Alors que l’instruction du dossier de financement de Laubapro commence au Commissariat général à l’égalité des territoires, la commissaire du Massif central n’a pas laissé les lauziers et bâtisseurs en pierre sèche dans le doute : « Nous soutiendrons Laubapro, après Laubamac », a déclaré Frédérique Gomez dès l’ouverture du colloque de Florac.

Soucieuse de valoriser tous les savoir-faire d’un territoire « grand comme le Portugal ou l’Irlande », elle appelle à l’union de ses composantes, en particulier la Creuse, trop discrète à ses yeux dans Laubamac. Frédérique Gomez suggère une alliance entre tous les matériaux de construction typiques du Massif Central : « Croisons les filières bois, laine, chanvre et pierre ».

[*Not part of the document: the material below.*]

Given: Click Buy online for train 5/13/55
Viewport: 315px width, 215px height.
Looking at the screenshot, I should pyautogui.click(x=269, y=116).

Le granite décoiffant du Sidobre

Avec ses surfaces polies pour un rendu de type zèbre ou léopard, le granite du Sidobre décoiffe. Au sud du Tarn, les 13 carrières et les 100 ateliers du premier territoire français d’extraction et de transformation de la roche cristalline ont engagé une métamorphose radicale en 2017. Source des deux tiers de leur chiffre d’affaires, le marché funéraire avait façonné une image poussiéreuse et des mentalités fatalistes, jusqu’à l’arrivée des aiguillons du design et de la jeunesse.
« Quand nous avons lancé l’idée de travailler sur les revêtements et les finitions, les entreprises n’y croyaient pas », témoigne Cécile Kieffer, directrice de Granite et pierres du Sidobre. Qu’à cela ne tienne : au début de l’année 2017, l’association mobilise six jeunes designers, coordonnés par Jérôme Tarbourieh. Ordre de mission : associer le granite avec d’autres ressources locales complémentaires, en particulier le bois et le cuivre. Les yeux neufs produisent leur effet : six mois ont suffi pour sortir neuf prototypes à la Paris design week de septembre 2017. Quelques événements plus tard comme le Off du design à Milan ou une exposition à la galerie Via à Paris, la gamme Griffé Sidobre comprend 30 produits de mobilier intérieur ou urbain. Six cœurs de village du Tarn se sont laissé séduire par l’idée d’offrir une vitrine locale à la renaissance du granite. Prochaine étape : à l’instar des granitiers bretons et des exploitants de carrières de pierre de Bourgogne, Granite et pierres du Sidobre va engager une procédure d’indication géographique protégée.